Using a method called living polymerization, the researchers can regulate the number of chain links. First, they gradually grow the chain by a slow process of attaching building blocks to the fluorophore. Once the desired length is reached, the scientists can terminate the process and simultaneously generate the chain end molecule. This is how the researchers produced polymers with different colors: with fewer than 18 building blocks, the molecules fluoresce yellow; with 25 chain links, green; and with 44 or more links, blue.

“What’s special about this is that these differently luminescent polymers are all composed of the exact same components. The only difference is the chain length,” Bao says.

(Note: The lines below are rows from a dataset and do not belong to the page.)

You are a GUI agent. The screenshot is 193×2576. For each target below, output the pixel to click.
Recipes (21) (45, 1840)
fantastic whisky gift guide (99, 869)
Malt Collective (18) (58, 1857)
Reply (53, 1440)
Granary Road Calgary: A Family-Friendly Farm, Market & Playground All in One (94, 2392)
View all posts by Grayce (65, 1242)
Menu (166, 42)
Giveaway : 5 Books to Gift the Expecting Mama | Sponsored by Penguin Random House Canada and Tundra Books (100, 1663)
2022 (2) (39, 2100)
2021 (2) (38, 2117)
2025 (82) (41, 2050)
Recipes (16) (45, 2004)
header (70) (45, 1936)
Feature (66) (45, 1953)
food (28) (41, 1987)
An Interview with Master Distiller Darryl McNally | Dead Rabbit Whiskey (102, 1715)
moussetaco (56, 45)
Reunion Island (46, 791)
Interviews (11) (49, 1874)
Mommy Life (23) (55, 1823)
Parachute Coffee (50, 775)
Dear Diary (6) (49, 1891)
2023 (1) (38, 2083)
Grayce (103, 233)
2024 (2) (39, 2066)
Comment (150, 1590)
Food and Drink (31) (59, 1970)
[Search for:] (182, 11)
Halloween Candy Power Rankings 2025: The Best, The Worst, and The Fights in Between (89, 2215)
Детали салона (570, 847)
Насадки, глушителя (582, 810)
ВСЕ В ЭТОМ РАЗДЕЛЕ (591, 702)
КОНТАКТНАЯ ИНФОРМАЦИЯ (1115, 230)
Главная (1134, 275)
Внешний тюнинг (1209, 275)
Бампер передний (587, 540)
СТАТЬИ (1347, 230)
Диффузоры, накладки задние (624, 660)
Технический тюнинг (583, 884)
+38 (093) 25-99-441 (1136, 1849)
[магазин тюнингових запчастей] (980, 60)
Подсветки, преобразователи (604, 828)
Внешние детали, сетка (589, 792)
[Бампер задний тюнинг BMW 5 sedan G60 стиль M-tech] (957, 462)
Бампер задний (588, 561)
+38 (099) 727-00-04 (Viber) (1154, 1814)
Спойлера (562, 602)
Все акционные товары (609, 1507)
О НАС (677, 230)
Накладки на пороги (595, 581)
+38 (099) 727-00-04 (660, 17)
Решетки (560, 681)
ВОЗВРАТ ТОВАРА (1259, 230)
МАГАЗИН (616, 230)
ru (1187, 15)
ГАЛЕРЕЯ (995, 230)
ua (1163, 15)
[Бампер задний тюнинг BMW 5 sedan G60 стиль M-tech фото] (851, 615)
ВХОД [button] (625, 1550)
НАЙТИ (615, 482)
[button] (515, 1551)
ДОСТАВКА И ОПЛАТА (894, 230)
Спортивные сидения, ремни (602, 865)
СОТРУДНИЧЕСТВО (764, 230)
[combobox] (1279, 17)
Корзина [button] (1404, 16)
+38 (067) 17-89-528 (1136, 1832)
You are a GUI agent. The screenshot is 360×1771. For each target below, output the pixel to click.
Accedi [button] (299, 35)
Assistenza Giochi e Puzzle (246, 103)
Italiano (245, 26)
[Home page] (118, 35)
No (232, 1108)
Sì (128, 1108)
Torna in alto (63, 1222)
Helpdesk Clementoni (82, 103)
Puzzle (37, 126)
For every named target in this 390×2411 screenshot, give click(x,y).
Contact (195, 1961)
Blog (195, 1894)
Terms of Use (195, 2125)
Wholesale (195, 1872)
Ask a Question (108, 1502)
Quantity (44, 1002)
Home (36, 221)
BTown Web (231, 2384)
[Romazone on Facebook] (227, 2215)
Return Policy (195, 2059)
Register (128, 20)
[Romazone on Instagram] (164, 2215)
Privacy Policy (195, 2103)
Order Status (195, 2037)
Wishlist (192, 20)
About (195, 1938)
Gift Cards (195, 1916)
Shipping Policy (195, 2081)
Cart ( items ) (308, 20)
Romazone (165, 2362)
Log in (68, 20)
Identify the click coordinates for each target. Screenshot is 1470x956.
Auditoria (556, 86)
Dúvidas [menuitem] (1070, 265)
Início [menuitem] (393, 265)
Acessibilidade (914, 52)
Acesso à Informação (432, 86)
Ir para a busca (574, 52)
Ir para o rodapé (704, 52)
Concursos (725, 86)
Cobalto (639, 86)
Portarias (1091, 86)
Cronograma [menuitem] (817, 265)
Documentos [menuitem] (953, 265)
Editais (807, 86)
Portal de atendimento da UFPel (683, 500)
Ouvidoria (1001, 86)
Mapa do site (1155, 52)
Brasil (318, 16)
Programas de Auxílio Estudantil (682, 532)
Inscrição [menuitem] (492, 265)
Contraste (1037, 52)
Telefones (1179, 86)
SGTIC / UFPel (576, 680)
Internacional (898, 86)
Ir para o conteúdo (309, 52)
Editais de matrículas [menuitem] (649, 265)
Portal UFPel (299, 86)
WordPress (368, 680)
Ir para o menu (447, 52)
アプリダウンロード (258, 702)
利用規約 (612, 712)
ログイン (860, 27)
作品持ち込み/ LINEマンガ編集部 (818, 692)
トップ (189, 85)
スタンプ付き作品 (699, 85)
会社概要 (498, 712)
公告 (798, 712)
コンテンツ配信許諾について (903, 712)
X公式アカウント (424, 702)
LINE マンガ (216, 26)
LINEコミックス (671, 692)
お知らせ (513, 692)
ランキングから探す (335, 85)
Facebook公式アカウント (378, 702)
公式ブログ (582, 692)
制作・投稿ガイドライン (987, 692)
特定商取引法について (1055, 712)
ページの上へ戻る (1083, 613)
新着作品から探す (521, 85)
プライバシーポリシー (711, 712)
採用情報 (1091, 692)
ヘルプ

The research team reports the work in the journal Science Advances. Currently, the researchers can produce fluorescent polymers in yellow, green, and blue, but they are working on extending the principle to include other colors, including red.

These new fluorescent polymers can’t be used directly as OLEDs (organic LEDs) in displays because their electrical conductivity is not sufficiently high, Bao explains. However, it ought to be possible to combine the polymers with semiconducting molecules in order to produce wide color range OLEDs in a simple way.

Used in concentrated solar power plants, they could also collect sunlight more efficiently and thus increase the plants’ efficiency. Bao sees their main areas of application in laboratory diagnostic procedures that use fluorescence, for example in PCR, as well as in microscopy and imaging procedures in cell biology and medicine. Other potential uses would be as security features on banknotes and certificates or in passports.